Even with the current significant mining tax revenues, the government is struggling to extend electricity infrastructure to remote villages due to budget constraints. Once the coal business declines, the situation will get even worse.
In this respect, policymakers are now racing against time. The main problem is that many communities around coal mines cannot simply switch jobs, mainly because of their lack of education and skills. The limited awareness of both local communities and regional governments regarding the energy transition only increases the challenges ahead.
Implementing a just energy transition is key to Indonesia’s development in the coming years. We must ensure that the energy transition is implemented to protect vulnerable communities and prevent economic inequality from widening.
Several efforts need to be made. First, the government must ensure the participation and involvement of communities around coal mining areas in programs related to the green energy transition. We must ensure that the wishes, needs and aspirations of local communities are heard by the government. In other words, energy transition policy should not be determined exclusively through a top-down approach by officials in Jakarta.
Second, training programs must be tailored to equip local communities with skills that align with future economic projections and job demands. The programs can include a wide variety of initiatives ranging from vocational training and internships to training in technology, renewable energy and other sustainable industries.
Third, funding for energy transition training programs should be managed by local governments in partnership with local community organizations (village councils, traditional organizations and local NGOs). Indonesia is expected to receive $20 billion in funding under the Just Energy Transition Partnership (JETP) program, an effort by industrialized countries, multilateral development banks and other donors to help developing countries accelerate their green energy transition. Local contexts and knowledge must be taken into account when implementing JETP, which is currently being managed by the national government. In addition to fostering trust and community involvement, a bottom-up approach will produce a more substantial and sustainable impact in the long run.
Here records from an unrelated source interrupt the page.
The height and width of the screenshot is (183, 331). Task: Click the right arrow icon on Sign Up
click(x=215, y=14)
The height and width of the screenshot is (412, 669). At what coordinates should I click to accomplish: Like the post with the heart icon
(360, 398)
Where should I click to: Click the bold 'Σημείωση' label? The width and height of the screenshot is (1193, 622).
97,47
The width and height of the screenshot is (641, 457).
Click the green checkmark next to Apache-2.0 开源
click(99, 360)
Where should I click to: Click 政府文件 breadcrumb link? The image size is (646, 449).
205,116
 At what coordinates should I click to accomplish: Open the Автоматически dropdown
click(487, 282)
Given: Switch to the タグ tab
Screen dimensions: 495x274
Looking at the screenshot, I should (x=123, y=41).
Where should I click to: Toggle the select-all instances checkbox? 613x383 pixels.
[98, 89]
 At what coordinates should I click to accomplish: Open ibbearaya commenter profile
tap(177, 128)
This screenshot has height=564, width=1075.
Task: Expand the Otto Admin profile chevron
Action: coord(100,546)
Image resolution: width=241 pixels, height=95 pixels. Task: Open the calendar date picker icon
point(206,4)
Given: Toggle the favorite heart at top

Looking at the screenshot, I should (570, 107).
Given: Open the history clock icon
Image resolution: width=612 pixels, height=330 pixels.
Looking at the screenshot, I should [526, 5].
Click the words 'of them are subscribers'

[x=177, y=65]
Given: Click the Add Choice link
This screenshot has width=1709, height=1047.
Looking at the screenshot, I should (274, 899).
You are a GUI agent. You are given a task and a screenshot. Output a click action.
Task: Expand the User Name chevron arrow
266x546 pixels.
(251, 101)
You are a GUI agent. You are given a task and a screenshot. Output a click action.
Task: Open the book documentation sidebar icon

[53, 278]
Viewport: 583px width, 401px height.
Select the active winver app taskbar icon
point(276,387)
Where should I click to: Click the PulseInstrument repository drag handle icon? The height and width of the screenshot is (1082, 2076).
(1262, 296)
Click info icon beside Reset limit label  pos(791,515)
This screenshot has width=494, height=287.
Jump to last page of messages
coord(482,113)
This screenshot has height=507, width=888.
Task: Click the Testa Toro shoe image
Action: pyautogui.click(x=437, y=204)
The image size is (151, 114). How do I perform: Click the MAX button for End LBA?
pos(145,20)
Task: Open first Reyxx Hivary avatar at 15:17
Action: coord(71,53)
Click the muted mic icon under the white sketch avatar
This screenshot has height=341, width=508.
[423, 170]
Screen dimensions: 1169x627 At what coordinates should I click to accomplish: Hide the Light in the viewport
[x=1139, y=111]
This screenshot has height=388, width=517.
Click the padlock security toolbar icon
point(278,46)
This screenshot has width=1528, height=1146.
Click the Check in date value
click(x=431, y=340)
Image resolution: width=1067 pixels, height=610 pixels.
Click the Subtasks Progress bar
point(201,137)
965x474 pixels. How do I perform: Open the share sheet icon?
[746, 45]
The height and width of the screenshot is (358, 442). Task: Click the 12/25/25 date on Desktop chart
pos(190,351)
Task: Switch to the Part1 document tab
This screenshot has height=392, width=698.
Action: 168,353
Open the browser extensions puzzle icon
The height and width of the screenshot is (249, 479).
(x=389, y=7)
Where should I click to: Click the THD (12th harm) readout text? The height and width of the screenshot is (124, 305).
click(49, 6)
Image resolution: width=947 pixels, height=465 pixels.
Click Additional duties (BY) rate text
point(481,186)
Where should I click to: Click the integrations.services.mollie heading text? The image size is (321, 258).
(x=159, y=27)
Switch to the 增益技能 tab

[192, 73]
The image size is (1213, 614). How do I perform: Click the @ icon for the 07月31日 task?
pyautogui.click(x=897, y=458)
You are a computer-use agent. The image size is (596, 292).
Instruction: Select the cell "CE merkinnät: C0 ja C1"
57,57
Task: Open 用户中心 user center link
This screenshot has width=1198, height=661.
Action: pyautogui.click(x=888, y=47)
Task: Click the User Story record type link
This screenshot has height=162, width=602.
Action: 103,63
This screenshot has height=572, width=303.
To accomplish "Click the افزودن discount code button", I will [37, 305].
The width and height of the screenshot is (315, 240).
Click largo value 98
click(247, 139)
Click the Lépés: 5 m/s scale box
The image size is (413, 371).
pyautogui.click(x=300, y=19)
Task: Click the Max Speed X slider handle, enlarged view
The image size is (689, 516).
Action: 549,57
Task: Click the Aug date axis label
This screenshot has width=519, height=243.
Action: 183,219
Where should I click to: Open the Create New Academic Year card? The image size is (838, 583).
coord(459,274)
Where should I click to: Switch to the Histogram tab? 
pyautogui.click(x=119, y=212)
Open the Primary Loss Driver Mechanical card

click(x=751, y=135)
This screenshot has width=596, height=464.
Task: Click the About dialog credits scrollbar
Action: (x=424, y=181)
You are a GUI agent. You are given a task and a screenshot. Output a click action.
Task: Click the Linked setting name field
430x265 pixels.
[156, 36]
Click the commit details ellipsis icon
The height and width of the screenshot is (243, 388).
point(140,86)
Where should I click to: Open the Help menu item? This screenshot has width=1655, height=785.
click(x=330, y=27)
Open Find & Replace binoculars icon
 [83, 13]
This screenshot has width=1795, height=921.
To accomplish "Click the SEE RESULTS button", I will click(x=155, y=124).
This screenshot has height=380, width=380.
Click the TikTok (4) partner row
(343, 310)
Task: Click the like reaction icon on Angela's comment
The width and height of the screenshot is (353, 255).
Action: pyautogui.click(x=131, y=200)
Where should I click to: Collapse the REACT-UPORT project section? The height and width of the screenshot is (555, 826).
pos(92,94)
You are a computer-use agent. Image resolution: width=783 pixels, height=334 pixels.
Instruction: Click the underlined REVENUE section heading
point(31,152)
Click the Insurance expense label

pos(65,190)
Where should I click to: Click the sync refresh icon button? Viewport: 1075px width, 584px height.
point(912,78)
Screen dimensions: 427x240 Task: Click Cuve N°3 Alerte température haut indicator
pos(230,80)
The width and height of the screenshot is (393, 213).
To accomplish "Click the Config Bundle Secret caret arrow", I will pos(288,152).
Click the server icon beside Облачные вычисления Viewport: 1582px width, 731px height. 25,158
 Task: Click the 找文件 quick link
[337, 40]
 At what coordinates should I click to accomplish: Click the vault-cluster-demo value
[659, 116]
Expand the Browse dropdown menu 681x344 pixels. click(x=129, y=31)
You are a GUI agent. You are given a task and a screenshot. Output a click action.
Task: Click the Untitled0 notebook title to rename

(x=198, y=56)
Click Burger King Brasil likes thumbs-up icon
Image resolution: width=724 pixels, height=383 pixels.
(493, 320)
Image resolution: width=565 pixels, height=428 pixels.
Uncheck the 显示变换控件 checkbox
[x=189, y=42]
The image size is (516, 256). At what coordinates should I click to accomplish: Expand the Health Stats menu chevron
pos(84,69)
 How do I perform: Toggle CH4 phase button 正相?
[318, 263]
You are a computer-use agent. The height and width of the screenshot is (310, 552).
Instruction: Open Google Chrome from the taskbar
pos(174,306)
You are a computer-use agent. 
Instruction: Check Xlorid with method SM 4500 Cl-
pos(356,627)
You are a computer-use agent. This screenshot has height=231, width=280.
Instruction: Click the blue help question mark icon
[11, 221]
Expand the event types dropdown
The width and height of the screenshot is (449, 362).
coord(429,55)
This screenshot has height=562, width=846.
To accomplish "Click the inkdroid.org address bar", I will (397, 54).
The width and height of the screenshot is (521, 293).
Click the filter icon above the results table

Fourth, there is a need for innovative regulations that encourage mining companies to actively contribute to the energy transition. Job training programs involving collaboration between the government, the private sector and affected communities should be promoted, targeting people living near mining sites. In addition, infrastructure development programs funded by mining taxes should allocate more resources to areas close to mines, with clear and measurable planning, implementation and evaluation systems.
Ultimately, a fair energy transition that emphasizes bottom-up approaches, including active community participation, local knowledge and participatory decision-making, will deliver better outcomes for people. Agreements and the design of JETP programs should not be determined solely by central government officials, ignoring the voices of local communities.